Originally published in 1939
Some of this information may no longer be current and in that case is presented for historical interest only.

Edited by GET NJ, COPYRIGHT 2002

History
Part 14

Upon the strength of this victory, Wilson was able to push through his bewildered legislature bills for direct primaries, regulation of public utilities, employers' liability, and other reforms, which were in part inspired and supported by some of the New Idea Republicans, notably George L. Record. Thus Wilson sought to justify his belief in the mission of New Jersey as a "mediating" State, destined to inspire and lead her neighbors into better ways. His courageous and successful fight for reform made him President in 1912, in spite of the bitter opposition of the very men who had deliberately started him on the road to that office.

Wilson held his post in Trenton until March 1, 1913, completing his program by passage of the "Seven Sisters" acts. With these laws he hoped to restrain monopolies and to impose penalties against individual officers of offending corporations. Other States promptly invited the business which New Jersey turned away; while New Jersey "mediated," they would take the cash. With Wilson safely in Washington, the "Seven Sisters" acts were gradually repealed until by 1920 there was hardly a vestige left, but New Jersey never recaptured her former pre-eminence as the favorite home for new corporations.

Task data.
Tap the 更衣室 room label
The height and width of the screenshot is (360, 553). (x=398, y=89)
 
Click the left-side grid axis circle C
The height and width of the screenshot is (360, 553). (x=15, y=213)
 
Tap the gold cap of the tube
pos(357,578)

---

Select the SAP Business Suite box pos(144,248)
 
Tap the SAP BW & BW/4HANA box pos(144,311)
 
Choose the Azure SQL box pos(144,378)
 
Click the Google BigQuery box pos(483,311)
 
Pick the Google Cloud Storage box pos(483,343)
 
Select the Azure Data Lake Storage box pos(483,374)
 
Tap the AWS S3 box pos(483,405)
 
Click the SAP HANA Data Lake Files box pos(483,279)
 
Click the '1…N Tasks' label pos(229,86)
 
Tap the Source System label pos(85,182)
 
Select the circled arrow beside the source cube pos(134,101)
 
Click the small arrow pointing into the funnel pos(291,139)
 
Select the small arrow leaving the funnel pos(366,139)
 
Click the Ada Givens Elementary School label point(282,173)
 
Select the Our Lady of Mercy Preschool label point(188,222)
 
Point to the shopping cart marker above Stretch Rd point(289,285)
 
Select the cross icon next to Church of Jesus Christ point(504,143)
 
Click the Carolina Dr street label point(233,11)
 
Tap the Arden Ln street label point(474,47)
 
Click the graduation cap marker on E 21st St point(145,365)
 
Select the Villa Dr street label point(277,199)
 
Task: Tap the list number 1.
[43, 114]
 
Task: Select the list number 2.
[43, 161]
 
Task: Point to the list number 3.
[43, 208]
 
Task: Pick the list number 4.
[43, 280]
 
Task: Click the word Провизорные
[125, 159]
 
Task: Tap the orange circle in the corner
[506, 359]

Problems and tasks.
#1 Switch "gold cap" to "silver cap" in the records, starting with the line containing "Tap the 更衣室 room label" and going on through the line containing "pos(357,578)". Give those lines again with everything else unchanged.
#2 Resume the passage on New Jersey history from the point where it stops.
The records bear no relation to the passage on New Jersey history.

Results in order.
#1
Tap the 更衣室 room label
The height and width of the screenshot is (360, 553). (x=398, y=89)
 
Click the left-side grid axis circle C
The height and width of the screenshot is (360, 553). (x=15, y=213)
 
Tap the silver cap of the tube
pos(357,578)

#2
Ironically, at the time when the State was first perceiving the danger of corporation control, there arose a new industrial power. In 1903 the Public Service Corporation was formed and started on its way toward virtual control of gas and electric power, trolley and bus transportation. Under Governor Fielder the reform movement continued at a slower pace until it was interrupted by the World War. New Jersey's geography and its industrial resources gave it a strategic part in the conflict. Camp Dix at Wrightstown was an important training center, and Camp Merritt (near Dumont) and Hoboken became known to a majority of the men who went overseas as their last points of contact with the homeland. New Jersey shipyards were unceasingly busy and New Jersey factories supplied a large proportion of the Nation's chemicals and munitions. Governor Walter E. Edge declared, however, that the outstanding features of his wartime term were "the inauguration of the State highway system, the Delaware River Bridge, and the Hudson River Tunnels," and the establishment of the State department of institutions and agencies.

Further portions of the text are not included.